The same reasons why antiracist students have been pushing recently for Princeton University to take Wilson’s name down from campus buildings are the same reasons why he made this list. President Wilson never turned his back on the racist ideas he produced as a Princeton political scientist. President Wilson oversaw the re-segregation of the federal government. Black federal workers were fired, and those that remained faced separate and unequal workspaces, lunchrooms, and bathrooms. He refused to appoint Black ambassadors to Haiti and the Dominican Republic, as was custom. Professor Wilson and then President Wilson unapologetically backed what he called the “great Ku Klux Klan,” and championed the Klan’s violent disenfranchisement of southern African Americans in the late 19th century. President Wilson began the brutal two-decade U.S. occupation of Haiti in 1915, preventing Haitians from self-governing. And possibly most egregiously, at the Versailles Convention settling World War I in 1919, President Wilson effectively killed Japan’s proposal for a treaty recognizing racial equality, thus sustaining the life of European colonialism.

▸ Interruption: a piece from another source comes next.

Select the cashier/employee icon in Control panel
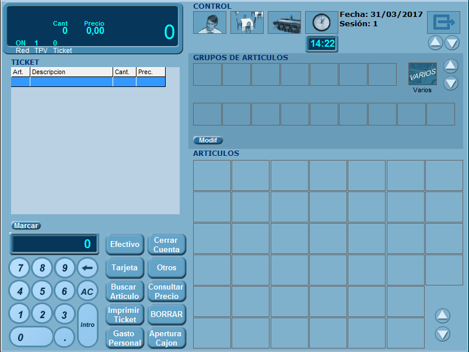pyautogui.click(x=209, y=23)
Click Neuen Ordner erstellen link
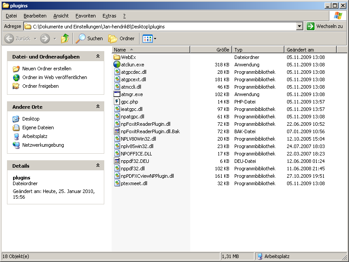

Franklin Delano Roosevelt ~ 32nd President (1933-1945)

Eleanor Roosevelt’s storied life of activity on the civil rights front could not save her husband from making this list. Neither could the storied life of activity on the racist front of his uncle Theodore Roosevelt save him. FDR’s racism was even more impactful that his uncle, Teddy. President Roosevelt’s executive order in 1942 that ended up rounding up and forcing more than 100,000 Japanese Americans into prisons during World War II is arguably the most racist executive order in American history (He thankfully spared German and Italian Americans from the military prisons, but that showed his racism).

And while some of the White American competitors in the 1936 Berlin Olympics received invitations to the White House, Jesse Owens did not. President Roosevelt’s snub of the U.S. four-time gold medal winner came around the same time he was pushing through Congress all of the job benefits in his New Deal, like minimum wage, social security, unemployment insurance, and unionizing rights. Farmers and domestics—southern Blacks’ primary vocations—were excluded from the New Deal and federal relief was locally administered, satisfying southern segregationists. Northern segregationists were also satisfied by the housing discrimination in New Deal initiatives, like coding Black neighborhoods as unsuitable for the new mortgages. As such, Black communities remained buried in the Great Depression long after the 1930s while these New Deal policies (combined with the GI Bill) exploded the size of the White middle class.


Thomas Jefferson ~ 3rd President (1801-1809)

By the time President Jefferson took office in 1801, his “all Men are created equal” was fast becoming a distant memory in the new nation’s racial politics. President Jefferson had emerged as the preeminent American authority on Black inferiority. His racist ideas (“The blacks…are inferior to the whites in the endowments both of body and mind”) in his perennially best-selling Notes on the State of Virginia (1787) were that impactful. His Notes were useful for powerful Americans rationalizing slavery after the American Revolution. In the book, Jefferson also offered the most popular race relations solution of the 19th century: the freeing, “civilizing,” and colonizing of all Blacks back to “barbaric” Africa.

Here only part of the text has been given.